1月3日の記事に書いたとおり、psqlは起動時に設定ファイルを読み込むことができ、そのパスは環境変数psqlrcで変えられます。そこで今回の方法を設定ファイル化し、それを読んでpsqlを起動するバッチファイルを作りました。 psqlrc.confに書いた色設定は、黒い画面でなく明るい系のSolarized Lightに合わせたもの。これはConEmuに初めからあるカラースキームの一つで、設定は「Alt + Space → Settings → Features → Colors」でできます。 カラー設定が済んだら二つのファイルをConEmuと同じ場所に置きます。
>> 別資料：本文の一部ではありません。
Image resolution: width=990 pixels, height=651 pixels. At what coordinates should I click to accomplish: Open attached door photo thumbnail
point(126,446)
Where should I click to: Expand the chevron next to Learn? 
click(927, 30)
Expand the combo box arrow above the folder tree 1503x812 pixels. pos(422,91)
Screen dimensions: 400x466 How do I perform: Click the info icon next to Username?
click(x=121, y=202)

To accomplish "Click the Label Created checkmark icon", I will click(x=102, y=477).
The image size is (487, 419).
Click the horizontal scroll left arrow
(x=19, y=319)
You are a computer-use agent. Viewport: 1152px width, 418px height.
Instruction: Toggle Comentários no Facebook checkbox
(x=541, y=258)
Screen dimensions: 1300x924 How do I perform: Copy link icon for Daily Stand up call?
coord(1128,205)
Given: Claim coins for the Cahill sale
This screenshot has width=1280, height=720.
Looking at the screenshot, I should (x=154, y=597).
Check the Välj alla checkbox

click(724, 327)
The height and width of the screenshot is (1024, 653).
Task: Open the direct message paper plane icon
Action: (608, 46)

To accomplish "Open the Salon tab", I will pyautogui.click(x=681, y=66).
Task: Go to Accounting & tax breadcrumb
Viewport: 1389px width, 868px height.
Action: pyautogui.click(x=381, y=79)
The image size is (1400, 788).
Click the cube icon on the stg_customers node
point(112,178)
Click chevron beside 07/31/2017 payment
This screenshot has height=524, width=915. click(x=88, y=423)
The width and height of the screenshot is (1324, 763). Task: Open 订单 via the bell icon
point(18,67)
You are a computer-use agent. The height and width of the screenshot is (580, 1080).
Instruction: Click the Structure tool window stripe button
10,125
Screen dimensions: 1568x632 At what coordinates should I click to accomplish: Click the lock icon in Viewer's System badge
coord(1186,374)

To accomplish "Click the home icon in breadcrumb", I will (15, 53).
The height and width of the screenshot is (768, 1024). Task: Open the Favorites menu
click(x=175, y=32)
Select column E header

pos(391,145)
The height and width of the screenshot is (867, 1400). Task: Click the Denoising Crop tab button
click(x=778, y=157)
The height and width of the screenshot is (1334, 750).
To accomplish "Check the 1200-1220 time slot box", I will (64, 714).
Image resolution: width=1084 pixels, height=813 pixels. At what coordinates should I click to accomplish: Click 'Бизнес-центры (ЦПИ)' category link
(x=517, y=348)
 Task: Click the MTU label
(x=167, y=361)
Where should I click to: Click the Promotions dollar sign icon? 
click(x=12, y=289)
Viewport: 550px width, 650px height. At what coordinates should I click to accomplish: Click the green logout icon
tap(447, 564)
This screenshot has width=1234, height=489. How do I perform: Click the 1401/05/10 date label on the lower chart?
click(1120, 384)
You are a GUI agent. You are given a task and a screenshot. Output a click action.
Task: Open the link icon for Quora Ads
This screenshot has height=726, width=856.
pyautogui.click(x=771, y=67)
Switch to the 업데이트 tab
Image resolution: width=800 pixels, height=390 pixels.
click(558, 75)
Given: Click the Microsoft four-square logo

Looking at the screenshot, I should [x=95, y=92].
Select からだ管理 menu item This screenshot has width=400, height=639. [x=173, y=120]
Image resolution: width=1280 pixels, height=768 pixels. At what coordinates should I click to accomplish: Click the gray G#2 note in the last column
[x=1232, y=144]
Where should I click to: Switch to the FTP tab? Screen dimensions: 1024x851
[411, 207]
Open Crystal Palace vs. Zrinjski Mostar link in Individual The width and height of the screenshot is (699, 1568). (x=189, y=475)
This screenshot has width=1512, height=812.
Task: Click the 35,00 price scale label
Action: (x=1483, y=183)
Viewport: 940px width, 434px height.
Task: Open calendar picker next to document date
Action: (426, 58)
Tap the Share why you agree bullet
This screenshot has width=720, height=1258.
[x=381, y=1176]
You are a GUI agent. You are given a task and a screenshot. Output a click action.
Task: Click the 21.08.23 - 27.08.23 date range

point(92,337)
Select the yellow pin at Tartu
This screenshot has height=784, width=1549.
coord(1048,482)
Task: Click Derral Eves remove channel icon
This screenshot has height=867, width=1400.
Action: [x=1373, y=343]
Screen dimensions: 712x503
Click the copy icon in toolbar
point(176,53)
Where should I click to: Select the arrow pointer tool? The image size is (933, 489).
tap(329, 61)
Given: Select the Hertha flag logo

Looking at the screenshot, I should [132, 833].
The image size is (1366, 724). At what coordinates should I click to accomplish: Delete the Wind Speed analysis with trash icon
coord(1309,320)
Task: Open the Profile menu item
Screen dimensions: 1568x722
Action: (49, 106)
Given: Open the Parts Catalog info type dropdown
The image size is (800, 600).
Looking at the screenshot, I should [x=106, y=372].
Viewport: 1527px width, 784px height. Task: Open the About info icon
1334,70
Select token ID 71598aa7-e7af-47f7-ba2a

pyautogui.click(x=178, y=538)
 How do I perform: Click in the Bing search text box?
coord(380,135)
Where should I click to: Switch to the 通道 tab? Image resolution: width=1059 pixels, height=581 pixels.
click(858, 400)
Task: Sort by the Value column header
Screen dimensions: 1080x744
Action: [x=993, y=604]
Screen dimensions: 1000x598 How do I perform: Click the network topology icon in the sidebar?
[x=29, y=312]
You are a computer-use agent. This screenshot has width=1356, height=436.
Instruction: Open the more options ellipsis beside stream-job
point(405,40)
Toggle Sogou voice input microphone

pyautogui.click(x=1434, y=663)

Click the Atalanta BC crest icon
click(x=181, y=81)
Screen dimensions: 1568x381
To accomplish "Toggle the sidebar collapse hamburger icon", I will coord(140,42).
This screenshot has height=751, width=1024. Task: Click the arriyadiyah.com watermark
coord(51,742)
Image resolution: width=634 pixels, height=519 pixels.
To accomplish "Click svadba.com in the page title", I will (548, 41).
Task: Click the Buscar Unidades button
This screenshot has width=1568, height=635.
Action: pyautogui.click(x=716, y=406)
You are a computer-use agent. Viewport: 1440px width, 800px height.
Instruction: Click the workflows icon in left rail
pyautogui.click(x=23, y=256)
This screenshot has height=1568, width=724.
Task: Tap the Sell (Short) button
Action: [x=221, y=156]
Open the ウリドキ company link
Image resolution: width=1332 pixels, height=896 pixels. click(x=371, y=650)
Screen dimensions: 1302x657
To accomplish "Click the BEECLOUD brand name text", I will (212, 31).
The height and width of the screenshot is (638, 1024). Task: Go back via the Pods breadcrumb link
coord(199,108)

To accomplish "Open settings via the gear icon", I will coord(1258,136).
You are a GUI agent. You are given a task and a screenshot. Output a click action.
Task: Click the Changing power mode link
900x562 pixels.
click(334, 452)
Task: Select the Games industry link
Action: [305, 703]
バッチファイルではpsqlを絶対パスで起動するので、適宜パスや接続文字列を変えて下さい。バッチをConEmuにドラッグ&ドロップすれば ↓ 今回と同じpsqlが立ち上がるはず。色を変えたいクエリは:gで、普通のクエリはそのままでOK。 バッチファイルは冒頭でchcp 437を実行し、psqlのメッセージを英語化。ConEmuで日本語表示用のフォント設定をしてたら不要で(参考:昨年6月7日の記事)、psqlの日本語メッセージを普通に表示できます。 あと、Windows版psqlでよくある「ページャ中止のCtrl-Cをうっかり連続打鍵してpsqlを閉じてしまう」ミスを防ぐため、バッチファイル中にループを入れました。Ctrl-Cでpsqlを閉じようとすると「バッチファイルを終了しますか?」という例のメッセージが出て、yesなら終了、noなら再びpsqlが立ち上がります。↓ 普段はイラッと来るCMDシェルの仕様(Ctrl-Cですぐ閉じれない)をこんな形で有効活用。代わりに、\qで閉じても必ずpsqlが復活してきます。こっちの方が煩しければ、バッチの最終行 goto loop を消して下さい。